Continuing on the front page (72) Inventor Walter Uberucker 83704 Voice, Idaho, United States, West Treeline Court, 10690 (72) Inventor Jay Harmon, Washington 96771 Washington, United States South East Threehand Dread Aight JP-A-52-251146 (JP, A) JP-A-2-113949 (JP, A) JP-A-59-14963 (JP, A) JP-A-57-34969 (JP) JP, A) JP-A-55-101460 (JP, A) JP-A-2-518 (JP, A) JP-A-2-95862 (JP, A) JP-A-2-4521 (JP, A) Hei 2-85146 (JP, U) Japanese Utility Model Hei 1-1116637 (JP, U) Japanese Utility Model Showa 63-56633 (JP, U) Japanese Utility Model Utility Model 3-77639 (JP, U) (58) Field surveyed (Int) .Cl. ⁷ , DB name) B41J 2/165

Claims (11)

(57) [Claims] 1. A first and equipment clean the second print heads mounted on the print head carriage in an inkjet printer (14): that wipe off the first print head (31) the first wiper blade (61,154) and; second that wipe off the second print head (33) the wiper blade (63,156) and; said first wiper blade (61) of said first printhead (31) only by selective wiping contact, the second wiper blade (63) of the second print head (33) and selectively only to wipe the contacted Ru hand stage (65)
When; the first and between the print head (31) and said first wiper blade (61), the second print head (3
3) and the second wiper blade (63 relative wiping let that hand stage cause movement between) (14,27,29,19,18)
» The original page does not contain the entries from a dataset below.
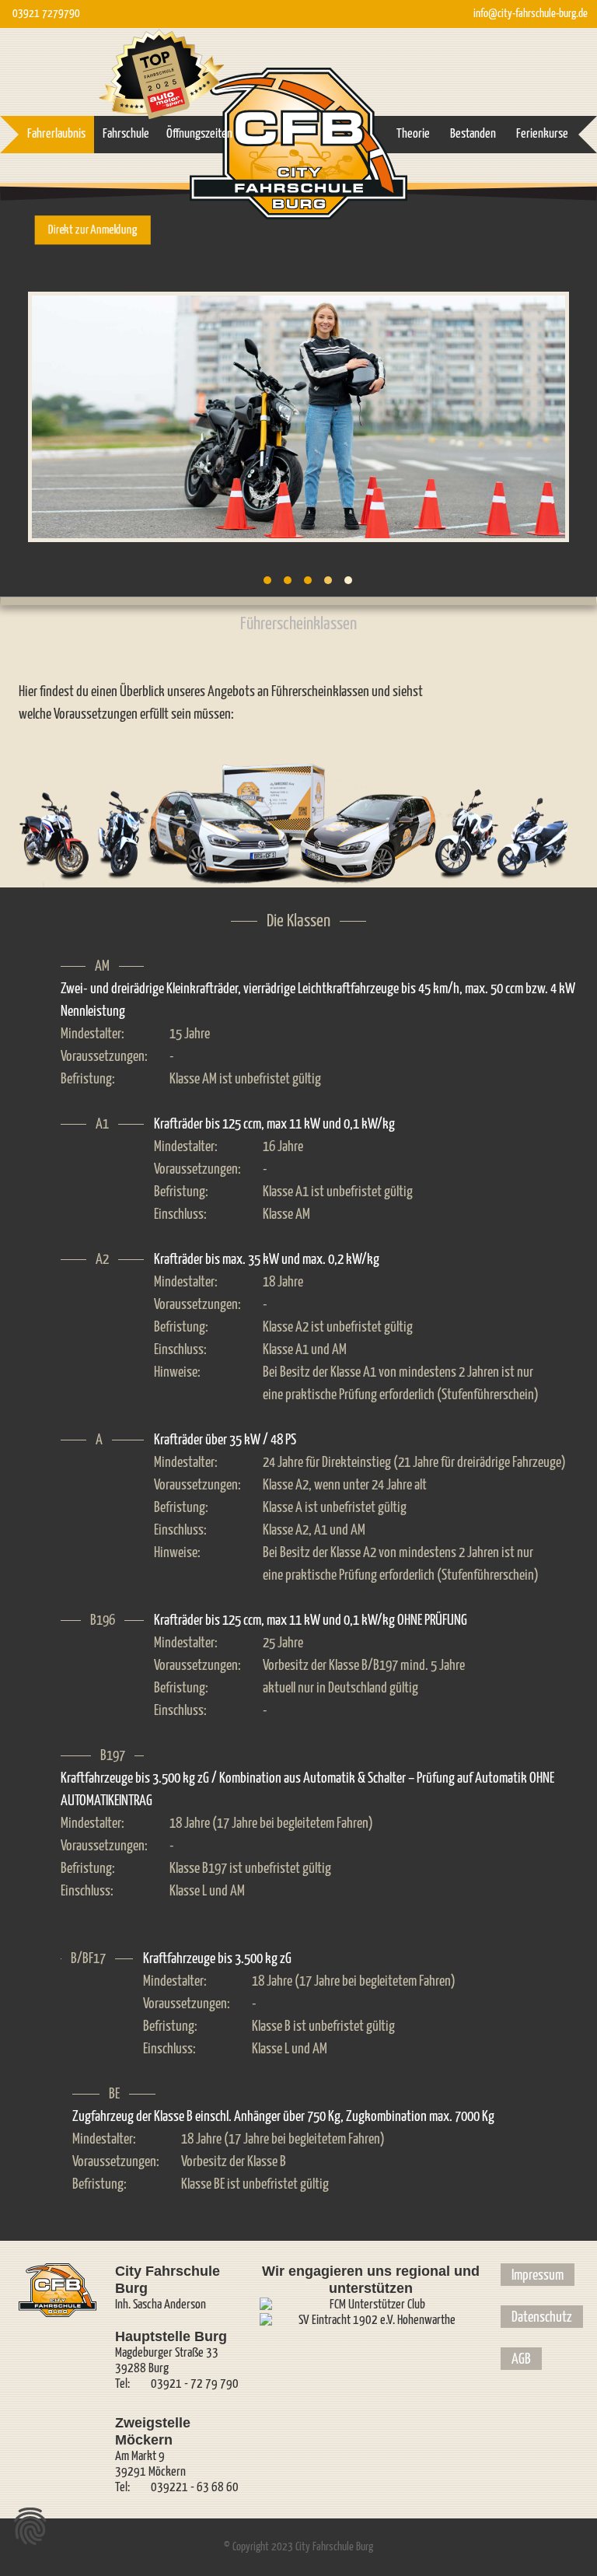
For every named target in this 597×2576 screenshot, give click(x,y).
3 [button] (308, 580)
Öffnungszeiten (199, 134)
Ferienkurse (542, 134)
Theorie (413, 134)
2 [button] (288, 580)
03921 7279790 (46, 13)
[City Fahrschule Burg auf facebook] (529, 225)
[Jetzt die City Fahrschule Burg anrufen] (456, 225)
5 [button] (348, 580)
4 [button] (328, 580)
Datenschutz (541, 2317)
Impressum (537, 2275)
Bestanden (473, 134)
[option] (298, 417)
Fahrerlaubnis (56, 134)
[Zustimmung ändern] (30, 2526)
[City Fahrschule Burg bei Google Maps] (492, 225)
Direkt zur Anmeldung (93, 229)
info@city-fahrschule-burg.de (530, 13)
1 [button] (267, 580)
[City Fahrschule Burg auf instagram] (565, 225)
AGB (521, 2359)
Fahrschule (126, 134)
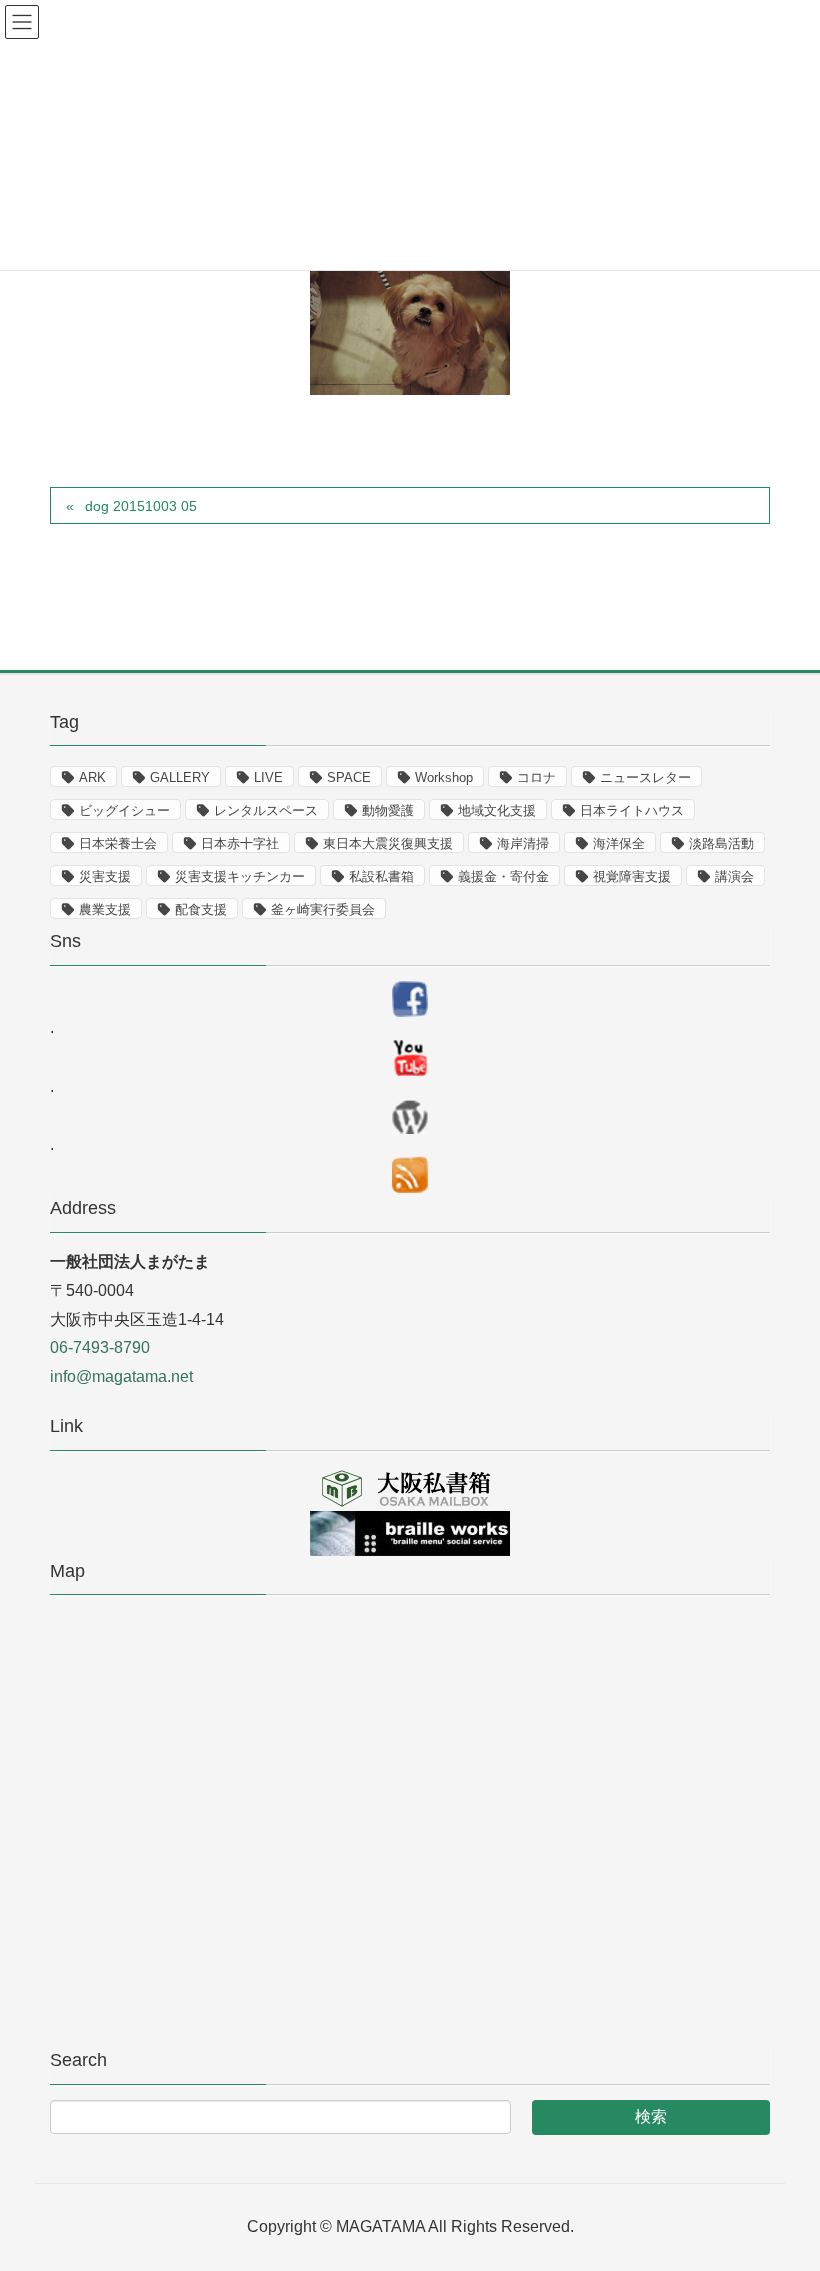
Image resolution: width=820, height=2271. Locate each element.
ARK (92, 777)
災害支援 (105, 876)
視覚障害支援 (632, 876)
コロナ (536, 777)
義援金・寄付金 (503, 876)
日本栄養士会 (118, 843)
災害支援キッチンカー (240, 876)
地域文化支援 (497, 810)
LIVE (268, 777)
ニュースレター (645, 777)
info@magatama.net (121, 1376)
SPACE (349, 777)
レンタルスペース (266, 810)
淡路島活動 (721, 843)
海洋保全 (619, 843)
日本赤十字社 (240, 843)
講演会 (734, 876)
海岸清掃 (523, 843)
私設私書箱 (381, 876)
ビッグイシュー (124, 810)
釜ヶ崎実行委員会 (323, 909)
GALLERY (180, 777)
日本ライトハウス (632, 810)
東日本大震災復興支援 (388, 843)
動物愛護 (388, 810)
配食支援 (201, 909)
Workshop (444, 777)
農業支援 (105, 909)
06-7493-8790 (100, 1347)
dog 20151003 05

If, engages with said wiping the contacted Ru hand stages by the movement (65) of said printhead carriage (14), this engagement
Correspondingly hand stage you operate the hand stages Ru contacting wiping the (5
5) An apparatus, comprising: Wherein further comprising a first wiper blade (61, 63) hand stage you remove contamination from (64), according to claim 1
The described device. 3. A hand stage you said removing comprises at least one scraper (72), The apparatus of claim 2 wherein. 4. The apparatus according to claim 1, wherein said first wiper blade and said second wiper blade extend from a wiper body rotatable about a central axis. 5. A third wiper blade (61A) and a second pre <br/> down bets fourth wiper blade you clean the head (33) you cleaned first print head (31) ( 63. The device of claim 1, further comprising: 63A). 6. The apparatus of claim 1, wherein the first wiper blade (154) and the second wiper blade (156) each have a polygonal shape and a central axis of rotation passing through its center. 7. A means for the wiping contact: cam that bind to the printhead carriage and (180); said first and said second wiper blade (154, 156) is fixed, fitted with a pivot axis are Tei Ru frame and (150); and said frame (150) device of claim 6, further comprising the cam follower responsive to movement of said cam to pivot about an axis of rotation (180) (142), the. 8. A print head for an ink jet printer.
CleaningWhoLaw: Print in the service station area of the printerGhead
To move;Said Eject ink from the printhead; Release ServedReBefore the dried ink dries,
TheEngages the means for moving the wiper blade
Let; Actuating the wiper blade in accordance with the engagement The
RinGIncluding wiping contact with the head
The method. 9. Step of contacting wiping the emitted thereby Ru step and the are performed alternately and continuously,
The method according to claim 8. 10. A step of contacting wiping the emitted thereby Ru step and the are performed simultaneously, The method of claim 8. 11. The method of claim 8, further comprising , after the wiping contact step, printing a graphic test pattern requesting that ink be ejected from all orifices of the orifice plate of the printhead. The method of claim 8, further comprising inspecting the print for defects.